Repeat in your mind's eye,
I am responsible for my reactions.
I am responsible for my reactions.
I have the power to change.
I have the power to change.
I have the power to change.
From this place of peace,
Acceptance,
And new wisdom,
Begin to reflect on the feeling of disgust.
Consider where it may be coming from,
Whether it be a situation,
Person,
Or something else entirely.
Creating this space of self-reflection.
Allow yourself to feel any emotions that come up and simply observe them without judgment.
Now visualize a gentle,
Soothing breeze blowing away any feelings of disgust or negativity.
As the breeze flows over you,
Imagine it carrying away all of these negative emotions,
Leaving you feeling lighter and more at ease.
As you continue to focus on the feeling of the breeze and warmth of the light surrounding you,
Begin to release any attachment you have on the feeling of disgust.
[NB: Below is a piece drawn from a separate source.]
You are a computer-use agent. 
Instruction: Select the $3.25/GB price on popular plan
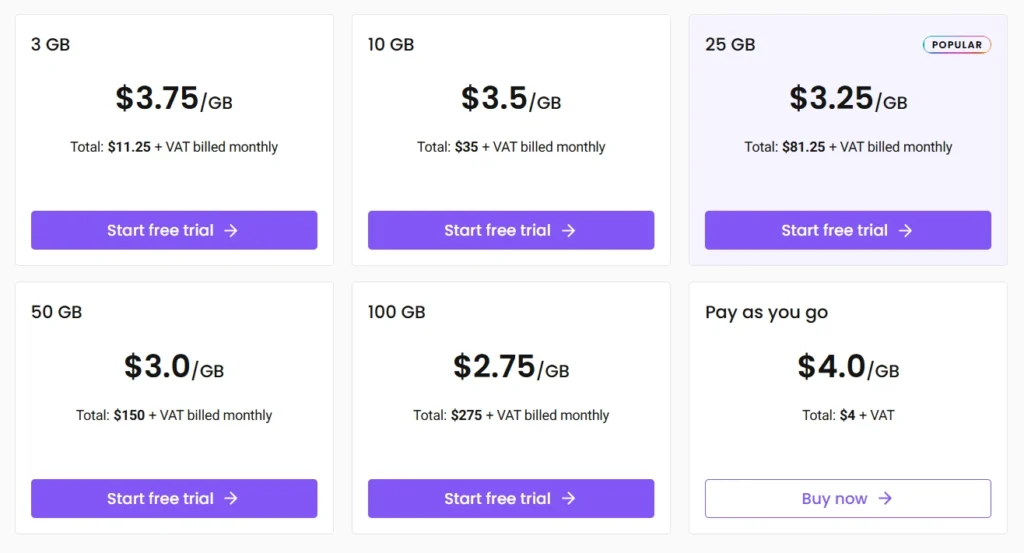tap(848, 99)
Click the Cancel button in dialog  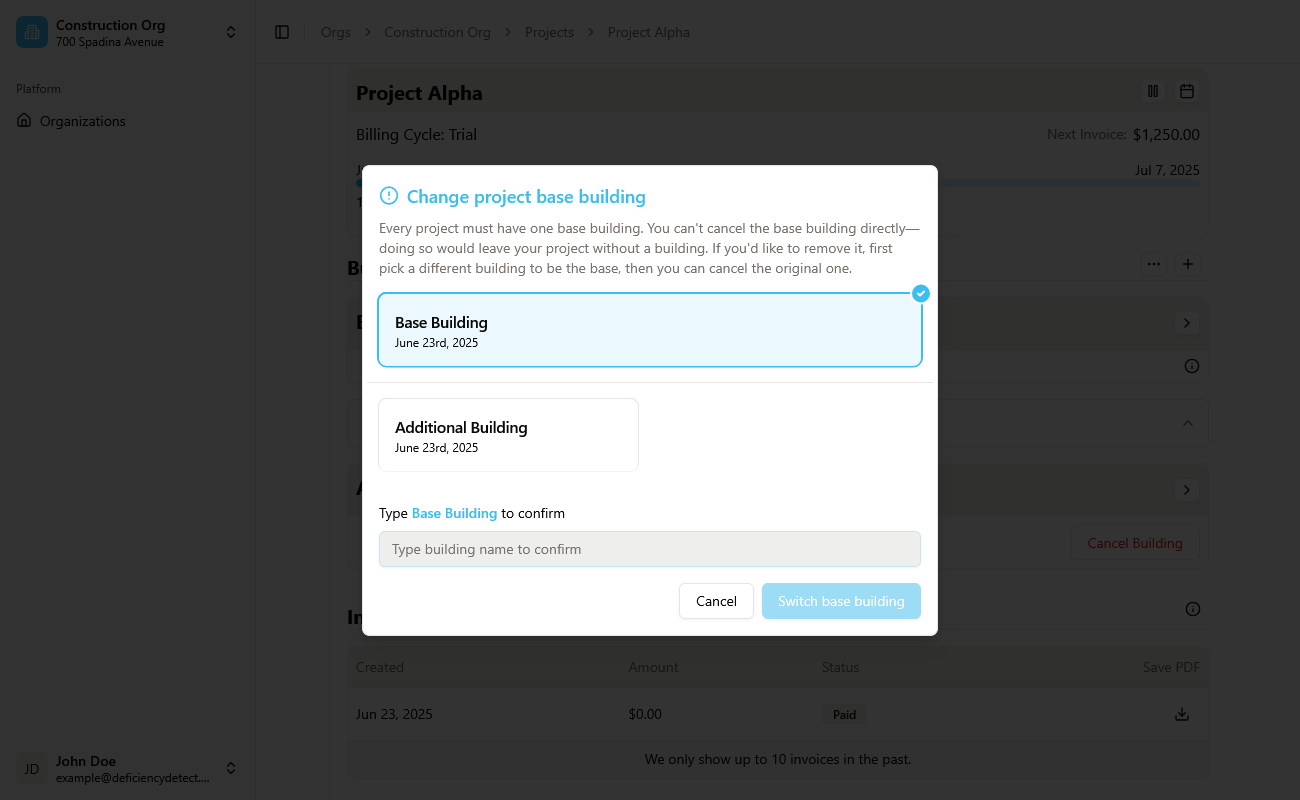[716, 601]
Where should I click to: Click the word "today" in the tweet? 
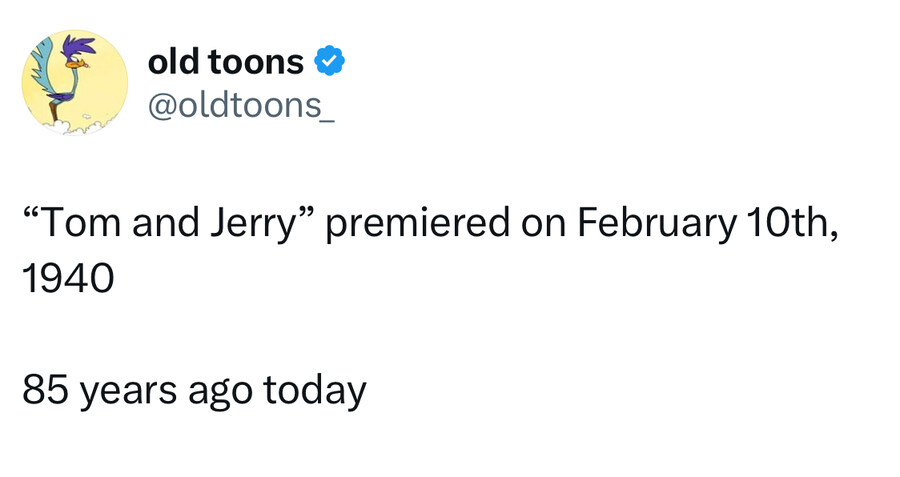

Recognizing that it is simply an emotion that comes and goes,
And it does not define you.
Coming back to your breath.
Scanning your body from the crown of the head to the tips of the toes.
Tips of the toes back to the crown of the head.
Breathing in space,
Acceptance,
Personal forgiveness as you exhale soften any last areas in your body that is still holding tension.
Taking a few more deep conscious breaths.
And only when you are ready,
Gently bring your attention back to the space that you are seated in.
Bringing yourself back into the present moment.
And taking a moment to appreciate the peace and clarity you have cultivated during this meditation.
And carrying this feeling with you as you continue the remainder of your day.
If you have not yet,
Slowly begin to open your eyes,
Feeling a new sense of self.
Remember that this meditation can be repeated as often as needed,
Whenever you are feeling overwhelmed or stuck in feelings of disgust.
Allow yourself to connect with the peaceful energy within you.
And know that you have the power to let go of any negative emotions that are holding you back from moving forward.
Take one more breath in through the nose,
Creating shoulder tension as they rise to the ears and exhale out of the mouth as you let it go.